PROBLEM A » From the Gemini Omni article, list every part of a video that users can change through conversation.
PROBLEM B » Turn the paragraph of the Gemini Omni article that begins "Gemini Omni Flash is rolling out globally" into a short list that keeps its main facts.
PROBLEM C » Rewrite the Gemini Omni article between "Google launched Gemini" and "and YouTube Shorts.", inclusive, changing "conversational editing" to "prompt-based editing".

PASSAGE TO READ »
Google launched Gemini Omni Flash, its first Gemini Omni model. This brings AI video generation and conversational editing to the Gemini app, Google Flow and YouTube Shorts.
The company said Gemini Omni can combine images, audio, video and text as input to generate high-quality videos. These videos are grounded in Gemini’s real-world knowledge. It also allows users to edit videos through natural-language prompts.
Google said Omni can preserve character consistency, scene memory and physical logic across multiple editing turns. Users can change environments, angles, styles, objects or actions in a video through conversation.
The model is designed to reason about motion, context and physics, including gravity, kinetic energy and fluid dynamics, according to Google. Additionally, the company said the system can also generate visual explainers from short prompts.
Gemini Omni supports video creation from mixed references, including images, text, video and limited audio inputs. Google said voice references will be supported first, with more audio input types planned later.
The rollout also includes Avatars, a feature that lets users create videos with a digital version of themselves using their own voice. However, Google said broader audio and speech editing remains under testing because of safety considerations.
Read: Gemini 3.5 Flash Becomes Default Model in Gemini
All videos created with Omni include Google’s imperceptible SynthID digital watermark. The company said users can verify Omni-generated videos through the Gemini app, Gemini in Chrome and Google Search.
Gemini Omni Flash is rolling out globally to Google AI Plus, Pro and Ultra subscribers through the Gemini app and Google Flow. In addition, it is also rolling out at no cost to users on YouTube Shorts and the YouTube Create App this week. Developer and enterprise API access is planned in the coming weeks.

DATA SUPPLIED »
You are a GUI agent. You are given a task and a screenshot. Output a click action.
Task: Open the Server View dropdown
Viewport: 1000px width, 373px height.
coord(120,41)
==
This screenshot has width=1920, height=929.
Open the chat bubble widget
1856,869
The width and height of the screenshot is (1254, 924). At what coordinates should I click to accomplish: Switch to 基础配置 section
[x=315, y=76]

TASK RESULT A »
- Environments
- Angles
- Styles
- Objects
- Actions

TASK RESULT B »
- Rolling out globally to Google AI Plus, Pro and Ultra subscribers through the Gemini app and Google Flow
- Rolling out this week at no cost on YouTube Shorts and the YouTube Create App
- Developer and enterprise API access is planned in the coming weeks

TASK RESULT C »
Google launched Gemini Omni Flash, its first Gemini Omni model. This brings AI video generation and prompt-based editing to the Gemini app, Google Flow and YouTube Shorts.